How Group Games Can Benefit Kids

Look back in your memory. If you went to a public school or a daycare, chances are you have a fun memory of playing a supervised game with all of your friends. Maybe the teacher brought out a big, colorful parachute and the colors danced as everyone spun and spun.

Beautiful memories like these are part of growing up, but those games were more than just entertainment for young children. Group games have many benefits for children. Here are just a few.

Group Games Teach Cooperation

Learning to work together is a life skill children will use every day, all their lives. You need to know how to work as a team for almost every single job. Sports, theater, music, and so many other aspects of our daily life require a certain degree of cooperation.

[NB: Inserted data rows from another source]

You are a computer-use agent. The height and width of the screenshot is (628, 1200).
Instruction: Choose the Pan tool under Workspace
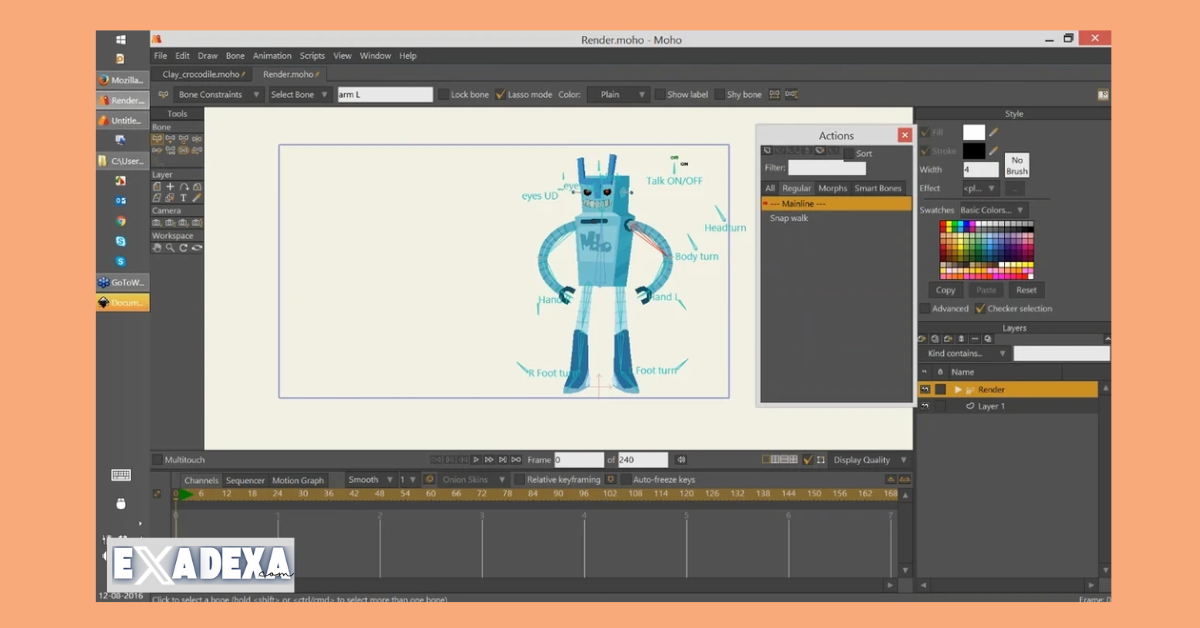tap(157, 246)
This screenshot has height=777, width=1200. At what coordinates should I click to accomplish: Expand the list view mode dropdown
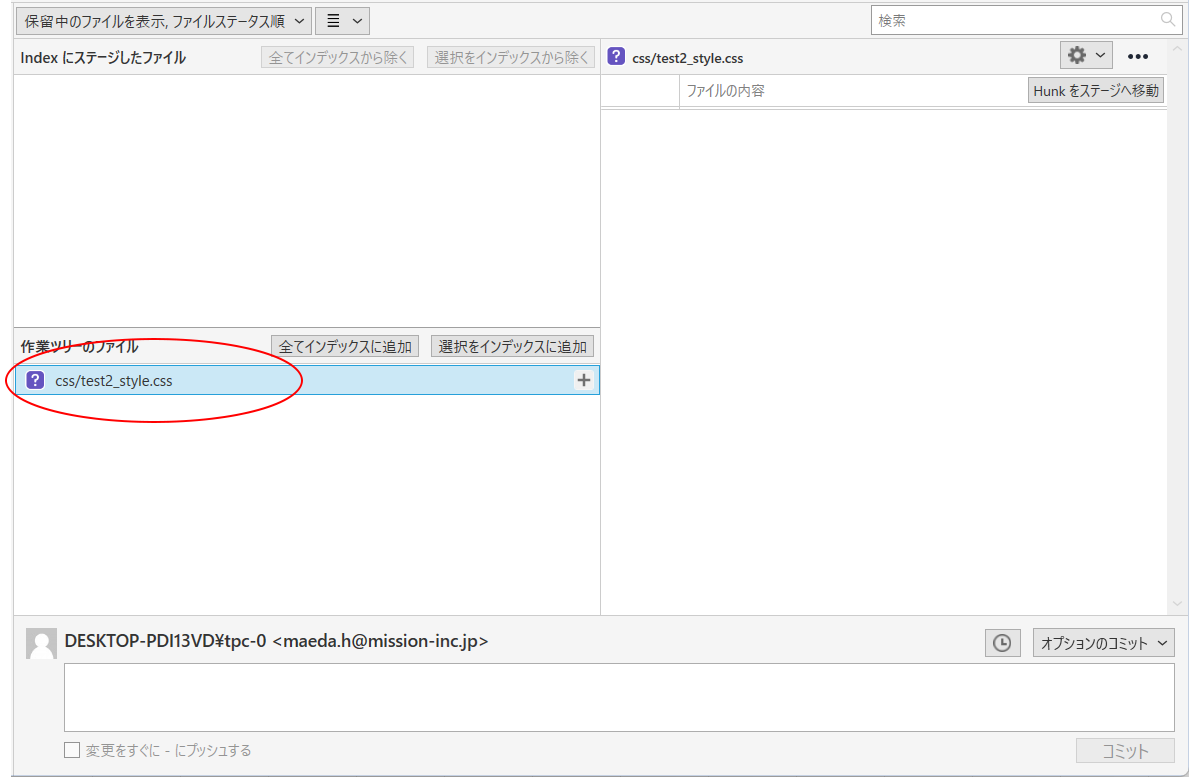click(x=342, y=20)
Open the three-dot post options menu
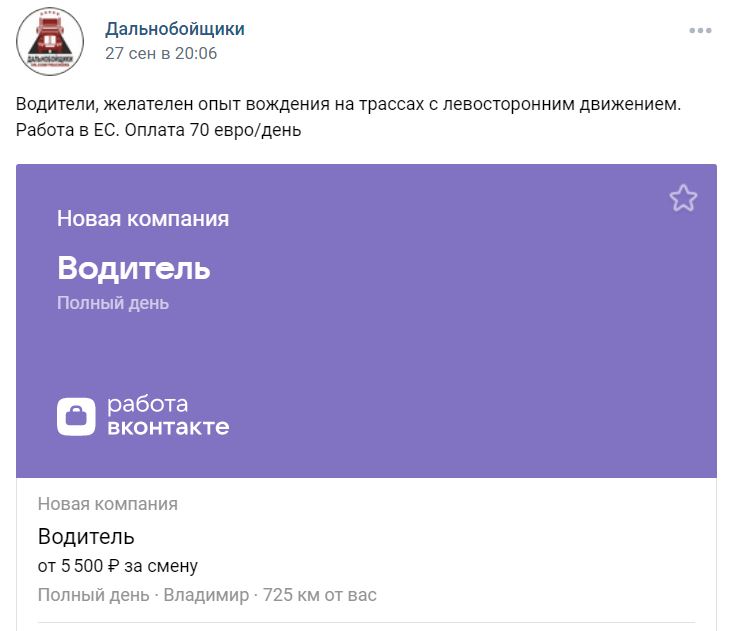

Group games help give young children who don’t have a lot of experience with teamwork a chance to experience it in a fun and engaging way.

By learning that it takes all the kids to spin that parachute, or that the smallest child can make a difference in a match of tug-o-war.

Group Games Encourage Kids to Interact

Children are not born knowing right from wrong. Until they’ve said something mean to another child and seen them cry, they may not realize that their words have consequences. Until they’ve encouraged another kid and seen them go on to succeed, they may not realize how powerful encouragement can be.

Group games give kids the chance to practice their social skills, and to see what happens when they are nice and when they are not as well.

Children with good social skills often do better in school and as adults, because they have learned how to behave properly in different social situations.

Teaches Focus

Group games often require the ability to stay in the moment, and the ability to pay attention to those around you. The ability to focus on a game, your team mates, and the teacher is a powerful tool kids will carry with them their whole lives.

We have all benefited from the ability to focus at one time or another—and suffered when we couldn’t focus. Learning to focus early in life can be of great benefit to children.

Provides Exercise

Finally, movement is as important to children as the ability to sit still. Children need a chance to move, wiggle, run and get their energy out before they can focus on sit-down work. A group game can be a great way to help kids continue to learn while giving their bodies that chance to exercise as well.


Group games are fantastic teaching tools. Whether it’s a game of dodge ball, duck duck goose, or spinning that parachute, kids are learning how to interact with each other, pay attention, and stay focused.

If your child is part of a preschool or daycare, find out if they offer group games occasionally. Those group games could have huge benefit to your child.